ECLI:NL:GHLEE:2001:AB1285
Gerechtshof Leeuwarden
- Eerste aanleg - enkelvoudig
- F.J.W. Drion
- Rechtspraak.nl
Beroep tegen aanslag inkomstenbelasting/premie volksverzekeringen 1997
Op 20 april 2001 deed het Gerechtshof te Leeuwarden uitspraak in de zaak van X te Z tegen de belastingdienst, vertegenwoordigd door de inspecteur. De zaak betreft een beroep tegen een aanslag in de inkomstenbelasting/premie volksverzekeringen voor het jaar 1997, waarbij de belanghebbende werd aangeslagen naar een belastbaar inkomen van f. 49.752,--. De belanghebbende had bezwaar aangetekend tegen deze aanslag, maar de inspecteur handhaafde de aanslag in zijn uitspraak van 13 januari 2000. Hierop volgde het beroep van de belanghebbende, dat op 8 februari 2000 werd ingediend.

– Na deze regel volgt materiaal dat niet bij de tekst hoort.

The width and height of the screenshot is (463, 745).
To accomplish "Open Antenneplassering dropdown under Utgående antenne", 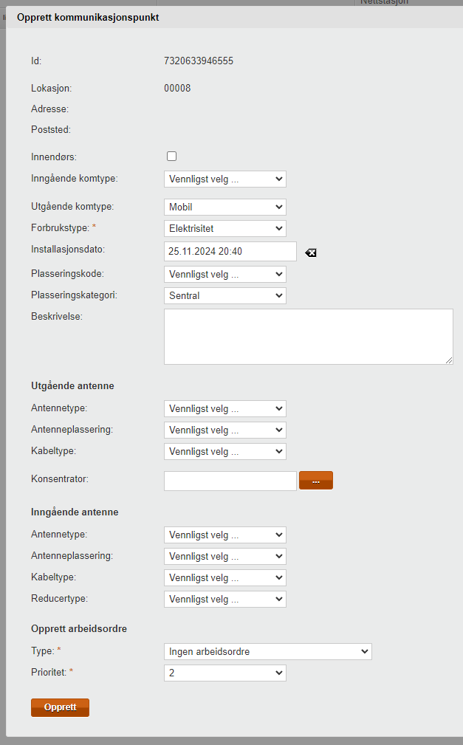I will click(224, 430).
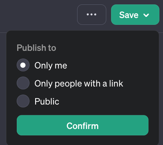Select the Only me radio button

(x=23, y=65)
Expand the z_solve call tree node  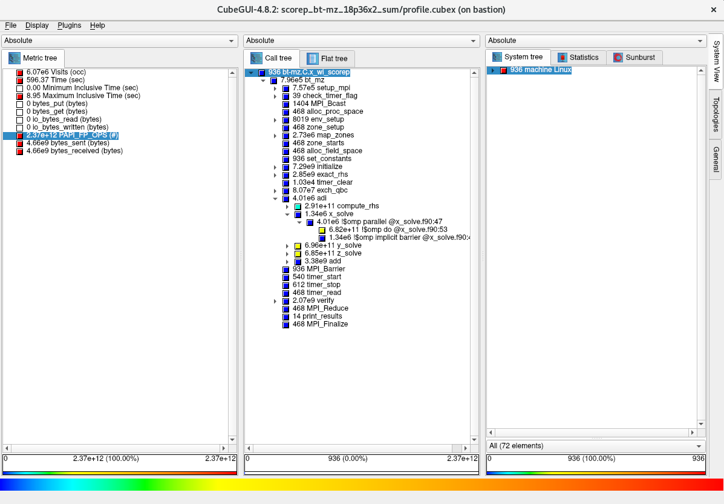pyautogui.click(x=287, y=254)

Tijdens de zitting op 9 januari 2001 in Groningen, waar zowel de belanghebbende als de inspecteur aanwezig waren, werden de standpunten van beide partijen besproken. De belanghebbende voerde aan dat hij recht had op aftrek van buitengewone lasten in verband met de kosten van levensonderhoud van zijn zoon, die in 1997 studeerde. Het geschil concentreerde zich op de vraag of de belanghebbende recht had op aftrek van zowel een forfaitair bedrag als de werkelijke kosten van levensonderhoud voor zijn zoon in het derde kwartaal van 1997.
Het hof overwoog dat de wetgeving omtrent buitengewone lasten bepaalt dat voor kinderen jonger dan 27 jaar een forfaitair bedrag kan worden afgetrokken, terwijl voor kinderen van 27 jaar en ouder de werkelijke kosten in aanmerking kunnen worden genomen. Aangezien de zoon van de belanghebbende op 15 augustus 1997 27 jaar werd, had de belanghebbende recht op het forfaitaire bedrag voor het derde kwartaal, maar kon hij ook de werkelijke kosten vanaf de datum waarop zijn zoon 27 jaar werd in aftrek brengen.
Het hof concludeerde dat het beroep van de belanghebbende gegrond was en dat de aanslag moest worden verminderd tot een belastbaar inkomen van f. 46.752,--. De inspecteur werd veroordeeld in de proceskosten van de belanghebbende, die op f. 1.775,-- werden vastgesteld. De uitspraak van het hof vernietigde de eerdere beslissing van de inspecteur en bepaalde dat het betaalde griffierecht aan de belanghebbende moest worden vergoed.